Aim of the task: Go through the listing below and write out exactly the lines from the one that mentions "932x550 pixels." through the one that mentions "The image size is (504, 491).", minus the pictures.

Data under study:
────

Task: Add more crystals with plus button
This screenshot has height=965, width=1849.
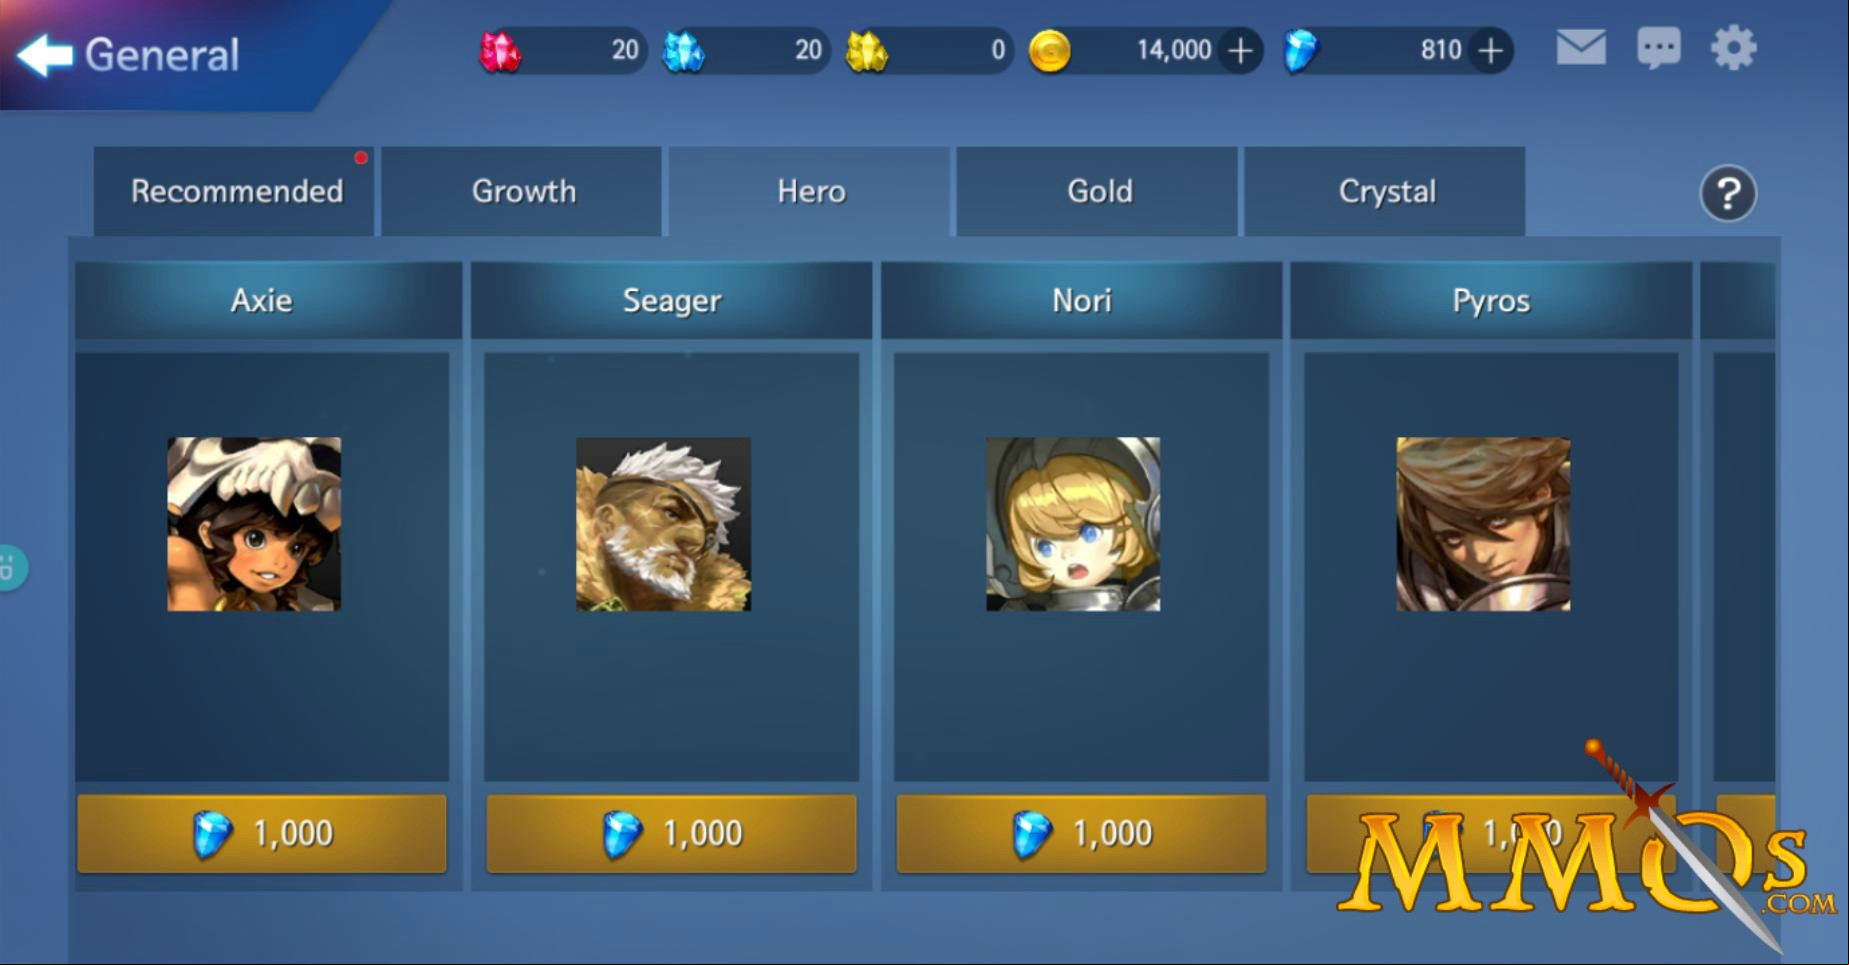Action: click(1490, 50)
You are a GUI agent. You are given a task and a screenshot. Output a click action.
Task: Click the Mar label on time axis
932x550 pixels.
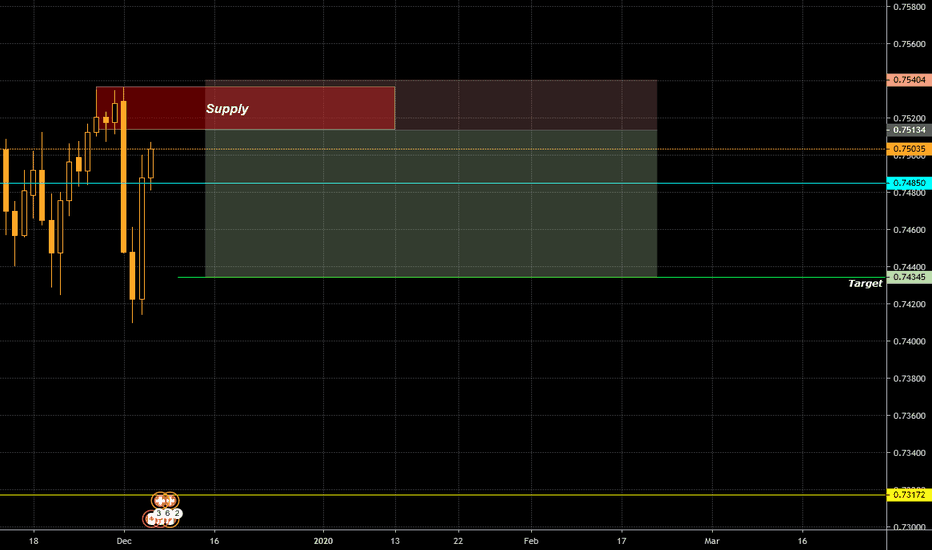pyautogui.click(x=712, y=539)
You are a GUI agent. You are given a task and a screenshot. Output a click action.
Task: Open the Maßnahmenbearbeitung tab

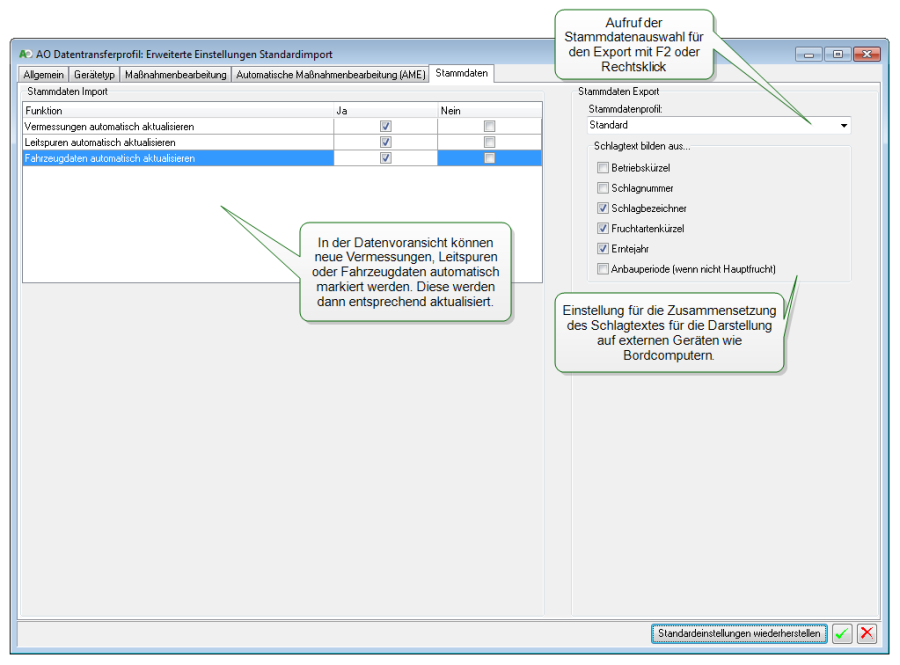point(175,75)
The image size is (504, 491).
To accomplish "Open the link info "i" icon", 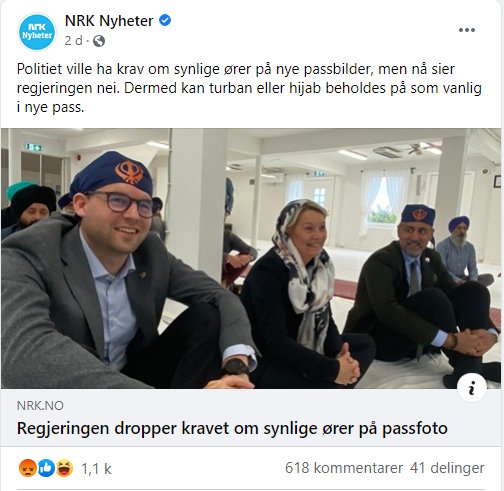I will pyautogui.click(x=472, y=389).
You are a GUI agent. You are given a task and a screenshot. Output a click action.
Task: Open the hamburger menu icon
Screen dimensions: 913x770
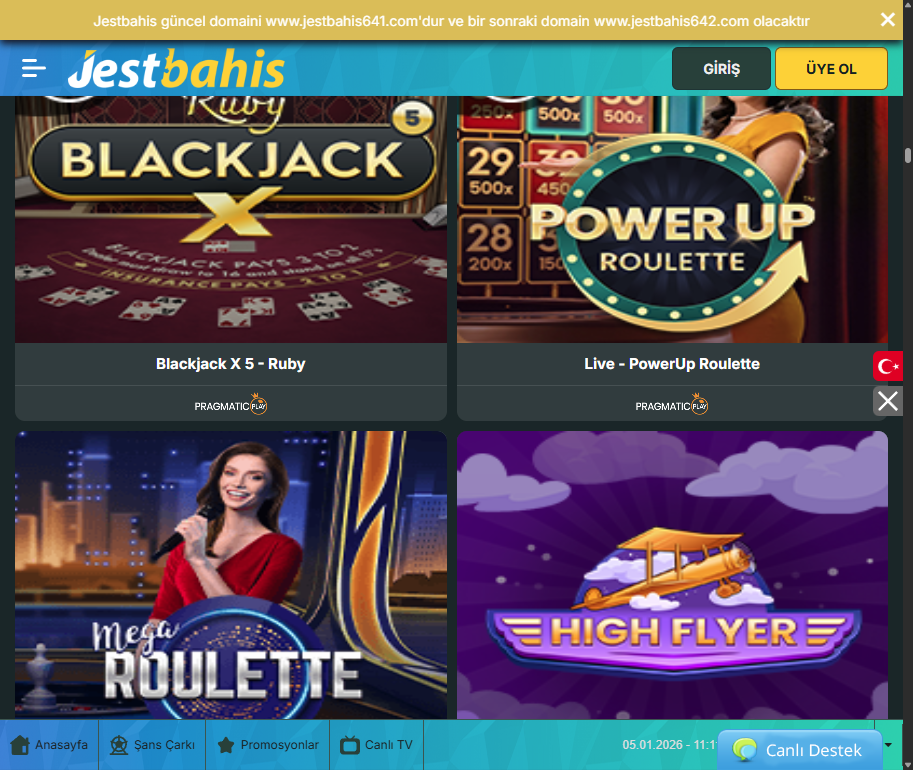[x=33, y=68]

────

Answer to this problem:
932x550 pixels.
pyautogui.click(x=712, y=539)
You are a GUI agent. You are given a task and a screenshot. Output a click action.
Task: Open the Maßnahmenbearbeitung tab

point(175,75)
The image size is (504, 491).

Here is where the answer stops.